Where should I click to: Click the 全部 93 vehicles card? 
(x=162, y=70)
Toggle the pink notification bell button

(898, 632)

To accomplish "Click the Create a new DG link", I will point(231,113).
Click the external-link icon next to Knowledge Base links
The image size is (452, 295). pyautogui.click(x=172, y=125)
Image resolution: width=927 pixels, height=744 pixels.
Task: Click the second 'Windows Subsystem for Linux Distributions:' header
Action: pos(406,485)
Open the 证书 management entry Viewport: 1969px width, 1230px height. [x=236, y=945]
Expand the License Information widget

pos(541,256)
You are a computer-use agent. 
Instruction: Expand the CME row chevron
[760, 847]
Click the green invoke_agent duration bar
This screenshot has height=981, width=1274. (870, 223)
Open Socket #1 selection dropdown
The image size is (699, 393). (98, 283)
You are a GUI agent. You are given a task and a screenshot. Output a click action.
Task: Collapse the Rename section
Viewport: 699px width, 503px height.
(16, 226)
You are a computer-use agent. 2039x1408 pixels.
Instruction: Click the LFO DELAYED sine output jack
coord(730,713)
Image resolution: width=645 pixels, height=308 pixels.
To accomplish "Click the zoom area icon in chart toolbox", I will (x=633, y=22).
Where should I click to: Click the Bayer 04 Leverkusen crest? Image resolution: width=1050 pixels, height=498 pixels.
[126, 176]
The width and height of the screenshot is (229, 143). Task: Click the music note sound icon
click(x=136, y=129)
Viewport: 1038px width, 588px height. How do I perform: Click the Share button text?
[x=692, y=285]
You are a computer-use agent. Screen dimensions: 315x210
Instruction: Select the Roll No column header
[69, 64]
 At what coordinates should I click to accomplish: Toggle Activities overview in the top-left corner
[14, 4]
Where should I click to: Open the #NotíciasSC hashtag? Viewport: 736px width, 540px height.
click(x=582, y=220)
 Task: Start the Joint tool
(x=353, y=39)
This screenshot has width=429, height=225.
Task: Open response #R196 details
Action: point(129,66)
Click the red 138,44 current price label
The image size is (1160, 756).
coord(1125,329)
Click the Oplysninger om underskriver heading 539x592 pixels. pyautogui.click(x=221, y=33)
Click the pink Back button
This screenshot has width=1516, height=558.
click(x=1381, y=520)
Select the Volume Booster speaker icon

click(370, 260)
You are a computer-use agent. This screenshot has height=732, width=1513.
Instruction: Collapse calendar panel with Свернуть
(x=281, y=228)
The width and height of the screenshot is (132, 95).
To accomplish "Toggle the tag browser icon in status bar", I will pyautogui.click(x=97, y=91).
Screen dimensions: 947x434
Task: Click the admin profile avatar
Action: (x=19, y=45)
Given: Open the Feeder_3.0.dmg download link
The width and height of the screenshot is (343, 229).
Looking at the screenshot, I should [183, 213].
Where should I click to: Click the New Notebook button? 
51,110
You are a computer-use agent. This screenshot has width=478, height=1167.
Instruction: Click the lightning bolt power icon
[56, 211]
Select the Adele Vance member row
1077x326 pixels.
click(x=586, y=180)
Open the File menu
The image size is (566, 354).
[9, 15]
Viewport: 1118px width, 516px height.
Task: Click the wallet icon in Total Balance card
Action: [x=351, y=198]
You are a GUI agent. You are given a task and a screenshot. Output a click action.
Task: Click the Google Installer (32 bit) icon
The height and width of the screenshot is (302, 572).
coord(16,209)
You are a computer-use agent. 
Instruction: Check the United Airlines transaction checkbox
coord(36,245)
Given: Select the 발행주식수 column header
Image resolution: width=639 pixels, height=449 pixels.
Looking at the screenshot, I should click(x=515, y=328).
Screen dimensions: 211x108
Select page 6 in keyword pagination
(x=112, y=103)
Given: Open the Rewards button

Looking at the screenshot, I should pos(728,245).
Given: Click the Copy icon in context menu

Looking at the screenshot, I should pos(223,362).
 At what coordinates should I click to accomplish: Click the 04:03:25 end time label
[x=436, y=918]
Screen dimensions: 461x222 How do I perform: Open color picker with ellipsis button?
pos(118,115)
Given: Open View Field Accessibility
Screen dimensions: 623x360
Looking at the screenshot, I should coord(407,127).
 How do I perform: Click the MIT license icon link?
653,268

• What to work on
Can you repeat the rows from the line with "Click the pink Back button" to the line with "click(370, 260)", word for word?

• Solution for this exercise
Click the pink Back button
This screenshot has width=1516, height=558.
click(x=1381, y=520)
Select the Volume Booster speaker icon

click(370, 260)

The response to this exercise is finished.